Une fois qu'on a saisi le principe (et non la viande), les tartares, carpaccios et tatakis se déclinent à l'infini. Petits plats simples et en finesse, pour carnivores assumés. Tout pour savoir comment les apprêter.

On opte volontiers pour un tartare au restaurant, mais on hésite encore à le faire à la maison, s'étonne Jean-François Plante, restaurateur et auteur du livre Tartares à volonté, qui vient de paraître aux Éditions de l'homme. Pourtant rien de plus simple à cuisiner, pour peu qu'on connaisse certaines notions de base.

L'origine du tartare est incertaine. Certains en attribuent la création aux Mongols, autrefois appelés Tartares, qui salaient la viande de cheval et la glissaient sous leur selle afin de l'attendrir et de la vider d'un surplus de sang. La viande, découpée en cubes, était ensuite dégustée crue. Astucieux, mais un peu complexe pour un souper du jeudi.

On arrive heureusement à faire plus simple. Tellement simple, en fait, qu'on s'étonne que ce type de plat ne s'inscrive pas plus souvent au menu de la semaine. «C'est un peu une hérésie. La maison est pourtant le meilleur endroit pour s'assurer que le produit est frais et qu'il a été bien manipulé», estime Jean-François Plante.

À 2 ou 3 $ la portion (compter 150 g à 175 g de viande pour un repas), incluant les condiments, on s'en tire avec un repas abordable. Relativement santé aussi, puisque la nature du plat exige des viandes maigres et de première qualité. Généralement, une portion plus modeste que pour une viande cuite suffit par ailleurs à se sustenter. «Avec une salade croquante et quelques croûtons, ça fait une sacrée belle assiette!», fait remarquer le restaurateur.
•••••
Objectifs —
1. Résumez en deux phrases le texte sur le tartare.
2. Indiquez combien de lignes des entrées contiennent la chaîne « Task », en tenant compte de la casse. Donnez seulement ce nombre.
Le texte et les entrées n'ont aucun lien entre eux.

Données extraites —
•••••
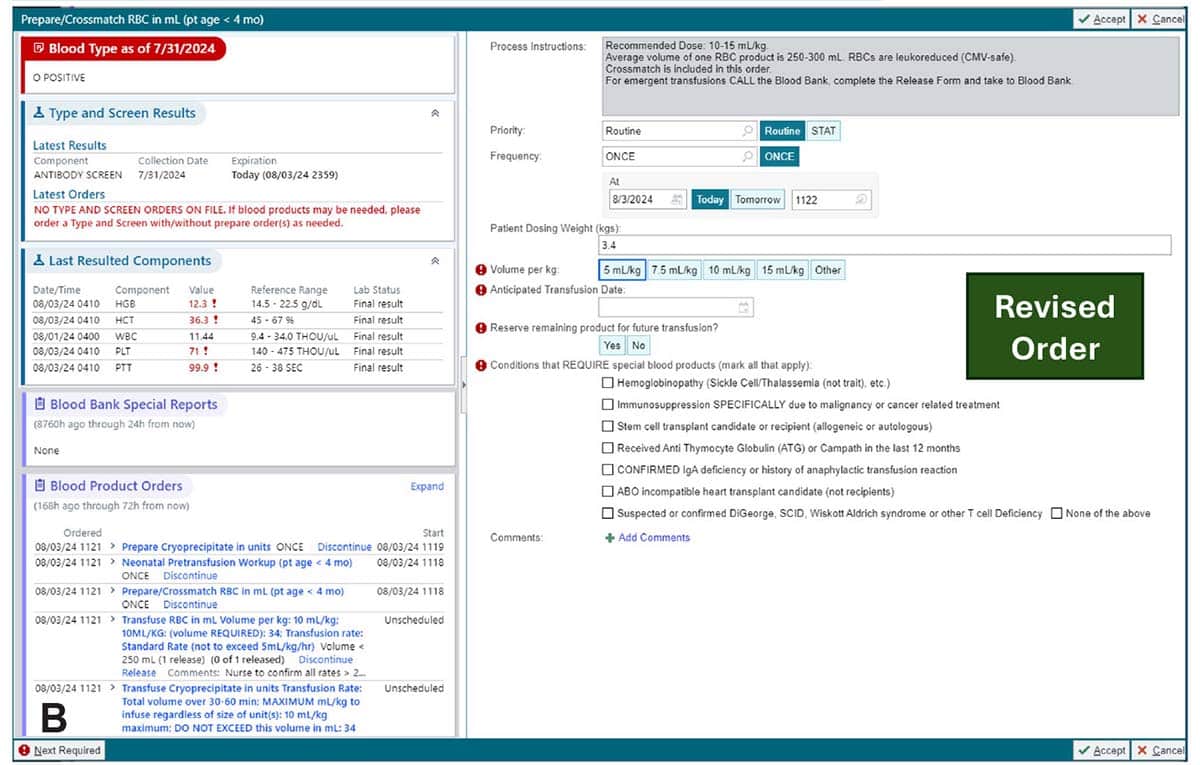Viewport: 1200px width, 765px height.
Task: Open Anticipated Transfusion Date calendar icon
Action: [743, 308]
•••••
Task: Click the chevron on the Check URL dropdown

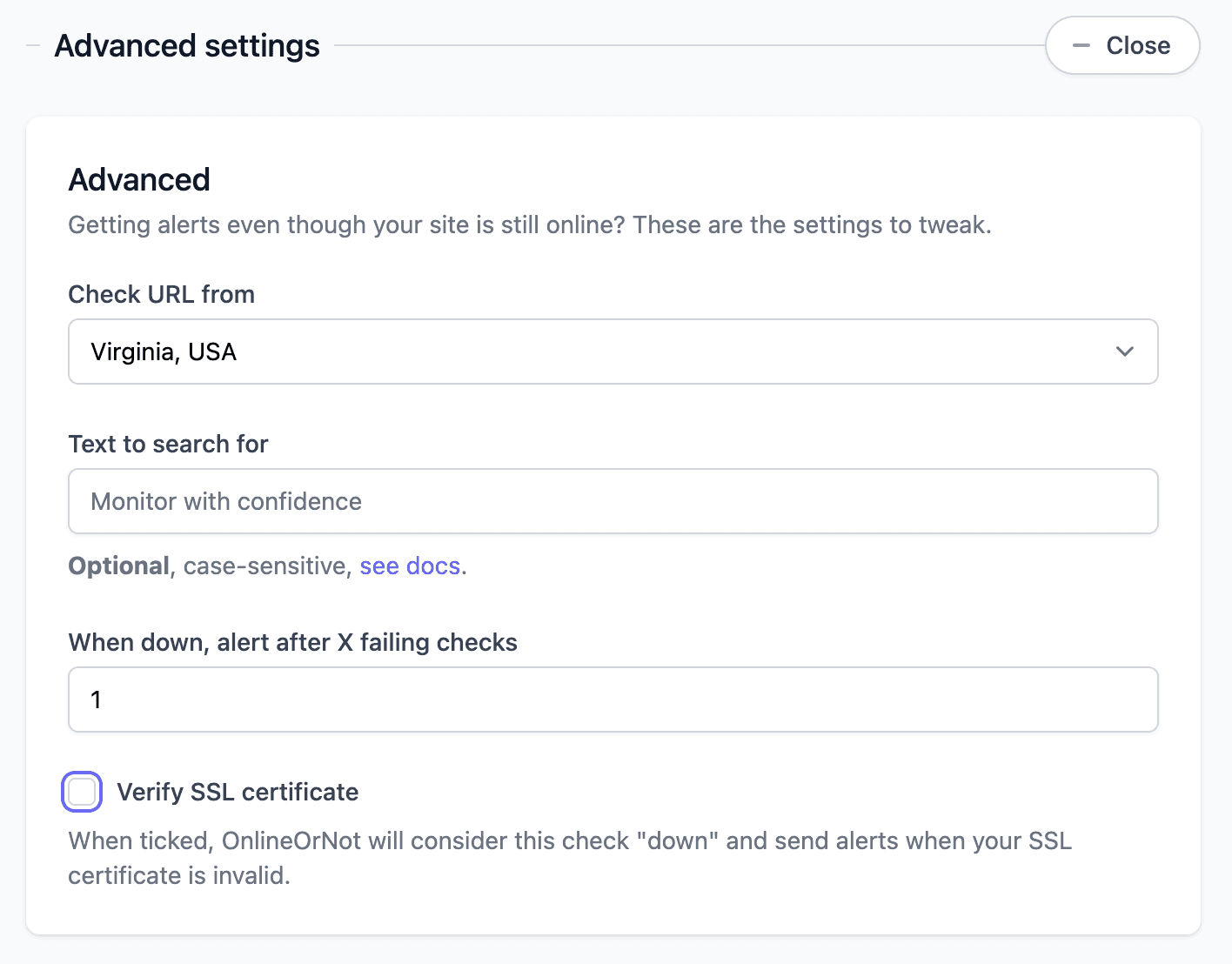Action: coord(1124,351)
•••••
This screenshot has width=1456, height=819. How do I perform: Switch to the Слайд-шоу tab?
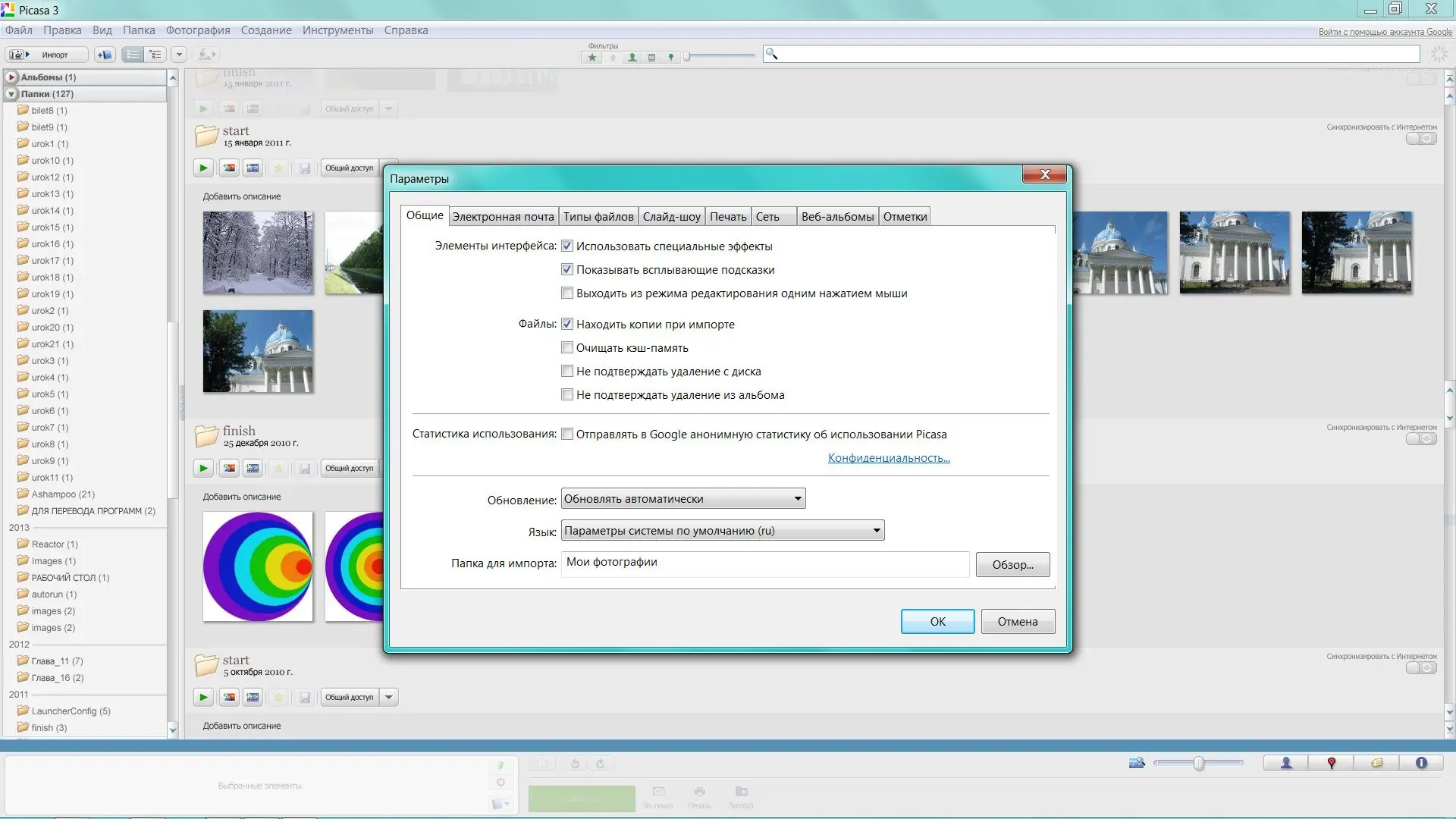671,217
•••••
Réponses rédigées —
1. Le tartare, dont l'origine est incertaine, est un plat qu'on hésite encore à préparer à la maison, alors qu'il est simple à cuisiner et que la maison est, selon le restaurateur Jean-François Plante, le meilleur endroit pour s'assurer de la fraîcheur du produit. Ce repas est abordable, à 2 ou 3 $ la portion, et relativement santé, puisqu'il exige des viandes maigres et de première qualité.

2. 2